## Input rows
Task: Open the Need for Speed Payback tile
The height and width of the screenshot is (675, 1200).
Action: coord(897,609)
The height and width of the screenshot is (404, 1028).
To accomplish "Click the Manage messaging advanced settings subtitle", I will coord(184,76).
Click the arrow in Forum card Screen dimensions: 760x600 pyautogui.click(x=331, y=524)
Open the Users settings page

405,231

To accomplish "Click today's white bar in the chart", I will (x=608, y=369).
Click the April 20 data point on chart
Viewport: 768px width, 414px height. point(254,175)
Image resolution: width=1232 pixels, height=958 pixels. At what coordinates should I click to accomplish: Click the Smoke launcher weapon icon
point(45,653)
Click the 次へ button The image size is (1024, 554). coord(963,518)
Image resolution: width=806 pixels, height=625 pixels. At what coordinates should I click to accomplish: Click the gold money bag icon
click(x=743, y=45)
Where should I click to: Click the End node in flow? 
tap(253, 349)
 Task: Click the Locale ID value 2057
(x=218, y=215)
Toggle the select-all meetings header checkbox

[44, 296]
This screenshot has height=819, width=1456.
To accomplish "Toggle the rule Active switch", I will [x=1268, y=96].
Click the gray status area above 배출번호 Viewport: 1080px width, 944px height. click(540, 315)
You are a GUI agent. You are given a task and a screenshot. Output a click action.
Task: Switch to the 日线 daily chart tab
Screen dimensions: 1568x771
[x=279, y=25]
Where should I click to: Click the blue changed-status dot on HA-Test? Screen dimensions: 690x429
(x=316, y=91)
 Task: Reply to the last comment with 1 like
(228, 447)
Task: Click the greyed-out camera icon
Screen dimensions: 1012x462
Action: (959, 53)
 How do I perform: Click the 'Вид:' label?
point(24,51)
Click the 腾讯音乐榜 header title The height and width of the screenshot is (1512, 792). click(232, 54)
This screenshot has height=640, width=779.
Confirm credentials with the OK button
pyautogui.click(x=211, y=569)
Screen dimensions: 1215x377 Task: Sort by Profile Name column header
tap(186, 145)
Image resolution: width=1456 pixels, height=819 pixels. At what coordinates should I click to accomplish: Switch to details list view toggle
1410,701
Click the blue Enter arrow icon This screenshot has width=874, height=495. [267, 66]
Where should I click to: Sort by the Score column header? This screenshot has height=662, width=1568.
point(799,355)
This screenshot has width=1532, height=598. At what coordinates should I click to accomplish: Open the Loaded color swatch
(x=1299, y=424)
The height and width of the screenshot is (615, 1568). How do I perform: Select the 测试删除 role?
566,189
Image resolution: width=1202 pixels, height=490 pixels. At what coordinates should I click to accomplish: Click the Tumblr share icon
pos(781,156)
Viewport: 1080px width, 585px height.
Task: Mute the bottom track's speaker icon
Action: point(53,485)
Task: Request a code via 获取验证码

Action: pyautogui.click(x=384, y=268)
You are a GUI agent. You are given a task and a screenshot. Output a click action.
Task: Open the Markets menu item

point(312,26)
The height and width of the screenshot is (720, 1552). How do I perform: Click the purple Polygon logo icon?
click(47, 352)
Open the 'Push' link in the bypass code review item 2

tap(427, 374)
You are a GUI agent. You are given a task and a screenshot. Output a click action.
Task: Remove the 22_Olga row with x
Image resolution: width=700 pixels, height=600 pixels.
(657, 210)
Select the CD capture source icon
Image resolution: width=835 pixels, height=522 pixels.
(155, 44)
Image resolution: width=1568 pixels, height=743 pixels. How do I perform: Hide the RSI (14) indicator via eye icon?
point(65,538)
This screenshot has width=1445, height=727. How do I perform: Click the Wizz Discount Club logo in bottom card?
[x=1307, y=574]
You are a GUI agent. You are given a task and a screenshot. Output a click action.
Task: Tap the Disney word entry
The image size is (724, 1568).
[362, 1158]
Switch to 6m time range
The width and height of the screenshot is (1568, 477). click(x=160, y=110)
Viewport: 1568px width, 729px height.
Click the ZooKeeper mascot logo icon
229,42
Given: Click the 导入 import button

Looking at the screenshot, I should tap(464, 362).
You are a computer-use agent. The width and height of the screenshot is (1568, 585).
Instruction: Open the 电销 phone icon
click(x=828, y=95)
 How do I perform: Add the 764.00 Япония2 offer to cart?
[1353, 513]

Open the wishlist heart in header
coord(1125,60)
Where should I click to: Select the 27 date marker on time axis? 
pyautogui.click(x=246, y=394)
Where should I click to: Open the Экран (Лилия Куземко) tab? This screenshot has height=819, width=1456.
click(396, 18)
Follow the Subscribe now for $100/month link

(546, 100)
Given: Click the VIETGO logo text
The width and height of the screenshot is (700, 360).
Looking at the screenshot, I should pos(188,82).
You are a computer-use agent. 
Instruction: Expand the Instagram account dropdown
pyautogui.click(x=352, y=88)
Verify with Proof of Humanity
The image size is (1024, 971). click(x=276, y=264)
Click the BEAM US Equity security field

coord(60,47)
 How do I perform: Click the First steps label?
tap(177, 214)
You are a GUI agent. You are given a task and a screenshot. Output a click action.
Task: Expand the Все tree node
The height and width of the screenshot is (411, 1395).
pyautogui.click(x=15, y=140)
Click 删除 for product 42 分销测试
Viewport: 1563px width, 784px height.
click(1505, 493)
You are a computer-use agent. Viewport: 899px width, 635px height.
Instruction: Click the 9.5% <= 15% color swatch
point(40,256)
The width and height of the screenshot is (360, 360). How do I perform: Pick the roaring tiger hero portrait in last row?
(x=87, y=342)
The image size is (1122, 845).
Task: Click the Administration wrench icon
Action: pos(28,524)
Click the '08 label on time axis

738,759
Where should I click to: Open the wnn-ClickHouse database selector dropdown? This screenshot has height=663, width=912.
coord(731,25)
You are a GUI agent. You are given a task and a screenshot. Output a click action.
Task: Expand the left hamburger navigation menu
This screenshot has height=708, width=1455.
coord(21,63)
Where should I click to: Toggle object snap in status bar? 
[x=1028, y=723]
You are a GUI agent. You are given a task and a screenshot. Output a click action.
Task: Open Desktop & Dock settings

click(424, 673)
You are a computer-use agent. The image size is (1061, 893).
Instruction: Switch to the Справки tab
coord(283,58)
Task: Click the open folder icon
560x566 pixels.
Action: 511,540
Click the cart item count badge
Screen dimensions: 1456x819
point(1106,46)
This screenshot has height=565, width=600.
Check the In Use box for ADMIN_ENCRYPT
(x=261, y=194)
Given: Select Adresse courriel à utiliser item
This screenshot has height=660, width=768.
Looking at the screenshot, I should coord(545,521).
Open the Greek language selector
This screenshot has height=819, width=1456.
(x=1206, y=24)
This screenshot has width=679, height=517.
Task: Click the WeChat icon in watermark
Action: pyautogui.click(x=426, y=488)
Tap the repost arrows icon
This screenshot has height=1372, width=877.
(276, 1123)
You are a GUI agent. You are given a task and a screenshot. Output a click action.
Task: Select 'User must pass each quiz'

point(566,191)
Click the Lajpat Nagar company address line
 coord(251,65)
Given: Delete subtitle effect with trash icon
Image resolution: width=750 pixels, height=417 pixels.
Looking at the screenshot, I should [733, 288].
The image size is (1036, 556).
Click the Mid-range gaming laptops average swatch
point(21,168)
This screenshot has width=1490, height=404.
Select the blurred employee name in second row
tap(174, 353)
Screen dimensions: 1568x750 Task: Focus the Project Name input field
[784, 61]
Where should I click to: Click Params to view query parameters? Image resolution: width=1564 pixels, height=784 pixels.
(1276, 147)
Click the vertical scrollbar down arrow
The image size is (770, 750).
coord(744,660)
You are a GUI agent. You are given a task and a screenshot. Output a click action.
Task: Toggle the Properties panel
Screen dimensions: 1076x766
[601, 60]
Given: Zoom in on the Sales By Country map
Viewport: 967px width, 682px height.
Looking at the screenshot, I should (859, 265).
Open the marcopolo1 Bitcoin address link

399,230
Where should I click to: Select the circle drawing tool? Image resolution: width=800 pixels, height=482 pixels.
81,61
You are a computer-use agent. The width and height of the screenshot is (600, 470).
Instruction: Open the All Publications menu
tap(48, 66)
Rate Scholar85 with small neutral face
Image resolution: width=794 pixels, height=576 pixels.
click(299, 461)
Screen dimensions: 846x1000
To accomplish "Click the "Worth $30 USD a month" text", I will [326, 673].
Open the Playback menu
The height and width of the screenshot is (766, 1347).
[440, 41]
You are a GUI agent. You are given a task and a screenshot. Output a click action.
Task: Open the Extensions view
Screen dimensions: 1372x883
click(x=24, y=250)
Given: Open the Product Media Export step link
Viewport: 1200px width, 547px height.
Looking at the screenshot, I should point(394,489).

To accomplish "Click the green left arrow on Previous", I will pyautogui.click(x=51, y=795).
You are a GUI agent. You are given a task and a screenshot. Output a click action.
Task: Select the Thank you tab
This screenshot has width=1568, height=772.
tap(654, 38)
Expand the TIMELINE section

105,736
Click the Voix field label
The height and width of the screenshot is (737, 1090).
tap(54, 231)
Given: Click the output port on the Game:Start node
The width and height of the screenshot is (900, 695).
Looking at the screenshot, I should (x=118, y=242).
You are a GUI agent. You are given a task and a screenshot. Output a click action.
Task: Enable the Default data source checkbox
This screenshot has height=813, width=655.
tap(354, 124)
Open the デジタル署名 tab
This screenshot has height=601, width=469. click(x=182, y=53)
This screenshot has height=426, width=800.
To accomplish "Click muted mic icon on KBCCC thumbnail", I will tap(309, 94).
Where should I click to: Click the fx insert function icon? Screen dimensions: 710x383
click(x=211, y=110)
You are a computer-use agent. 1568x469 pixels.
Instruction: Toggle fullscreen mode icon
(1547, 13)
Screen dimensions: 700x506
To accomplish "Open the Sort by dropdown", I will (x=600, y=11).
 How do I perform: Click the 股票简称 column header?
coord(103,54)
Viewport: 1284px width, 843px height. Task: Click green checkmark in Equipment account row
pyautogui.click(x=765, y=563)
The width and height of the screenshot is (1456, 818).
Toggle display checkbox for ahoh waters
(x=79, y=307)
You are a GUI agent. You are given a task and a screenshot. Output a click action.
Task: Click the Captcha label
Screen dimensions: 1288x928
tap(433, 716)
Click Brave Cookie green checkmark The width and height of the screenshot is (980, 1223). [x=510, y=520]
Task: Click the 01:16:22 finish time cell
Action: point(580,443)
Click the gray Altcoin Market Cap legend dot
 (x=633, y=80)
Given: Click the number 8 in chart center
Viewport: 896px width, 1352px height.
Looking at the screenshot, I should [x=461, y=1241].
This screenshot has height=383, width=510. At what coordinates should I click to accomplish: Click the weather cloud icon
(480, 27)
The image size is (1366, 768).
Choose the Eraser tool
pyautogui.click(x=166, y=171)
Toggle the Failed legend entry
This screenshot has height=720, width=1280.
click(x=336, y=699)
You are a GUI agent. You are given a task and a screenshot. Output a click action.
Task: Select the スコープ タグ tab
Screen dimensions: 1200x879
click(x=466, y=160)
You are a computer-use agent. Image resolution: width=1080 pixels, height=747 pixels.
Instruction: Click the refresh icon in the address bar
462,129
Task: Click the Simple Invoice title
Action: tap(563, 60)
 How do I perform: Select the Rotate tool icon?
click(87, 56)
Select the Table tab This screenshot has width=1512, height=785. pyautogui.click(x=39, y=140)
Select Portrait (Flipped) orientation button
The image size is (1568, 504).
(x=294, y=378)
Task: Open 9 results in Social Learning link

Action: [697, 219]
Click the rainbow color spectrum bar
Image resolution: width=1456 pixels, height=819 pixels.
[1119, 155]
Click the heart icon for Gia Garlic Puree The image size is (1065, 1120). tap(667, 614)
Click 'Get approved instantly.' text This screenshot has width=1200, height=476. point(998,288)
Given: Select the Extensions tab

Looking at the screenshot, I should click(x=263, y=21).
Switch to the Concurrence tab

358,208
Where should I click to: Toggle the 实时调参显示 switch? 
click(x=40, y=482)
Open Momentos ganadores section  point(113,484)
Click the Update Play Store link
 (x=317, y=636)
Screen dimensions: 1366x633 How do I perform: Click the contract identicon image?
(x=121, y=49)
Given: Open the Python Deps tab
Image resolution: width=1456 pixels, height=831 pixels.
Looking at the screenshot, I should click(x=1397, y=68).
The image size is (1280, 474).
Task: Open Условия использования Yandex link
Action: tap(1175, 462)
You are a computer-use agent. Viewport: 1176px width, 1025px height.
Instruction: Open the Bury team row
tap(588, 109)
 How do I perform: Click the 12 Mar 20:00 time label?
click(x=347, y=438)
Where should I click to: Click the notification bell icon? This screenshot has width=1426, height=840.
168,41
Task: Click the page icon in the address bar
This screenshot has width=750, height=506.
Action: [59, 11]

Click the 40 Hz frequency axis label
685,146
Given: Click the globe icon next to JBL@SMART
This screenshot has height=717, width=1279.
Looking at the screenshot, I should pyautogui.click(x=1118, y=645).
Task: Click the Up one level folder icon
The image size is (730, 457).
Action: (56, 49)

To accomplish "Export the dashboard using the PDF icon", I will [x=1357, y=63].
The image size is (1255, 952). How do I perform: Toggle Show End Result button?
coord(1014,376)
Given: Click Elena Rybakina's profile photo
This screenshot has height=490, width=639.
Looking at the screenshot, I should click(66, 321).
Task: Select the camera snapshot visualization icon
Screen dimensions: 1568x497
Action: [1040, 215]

## Requirements
Extract every line of the material above, without any changes, from the line containing "Given: Open the Python Deps tab" through the line containing "coord(1014,376)", with both of those lines included.

## Task output
Given: Open the Python Deps tab
Image resolution: width=1456 pixels, height=831 pixels.
Looking at the screenshot, I should click(x=1397, y=68).
The image size is (1280, 474).
Task: Open Условия использования Yandex link
Action: tap(1175, 462)
You are a computer-use agent. Viewport: 1176px width, 1025px height.
Instruction: Open the Bury team row
tap(588, 109)
 How do I perform: Click the 12 Mar 20:00 time label?
click(x=347, y=438)
Where should I click to: Click the notification bell icon? This screenshot has width=1426, height=840.
168,41
Task: Click the page icon in the address bar
This screenshot has width=750, height=506.
Action: [59, 11]

Click the 40 Hz frequency axis label
685,146
Given: Click the globe icon next to JBL@SMART
This screenshot has height=717, width=1279.
Looking at the screenshot, I should pyautogui.click(x=1118, y=645).
Task: Click the Up one level folder icon
The image size is (730, 457).
Action: (56, 49)

To accomplish "Export the dashboard using the PDF icon", I will [x=1357, y=63].
The image size is (1255, 952). How do I perform: Toggle Show End Result button?
coord(1014,376)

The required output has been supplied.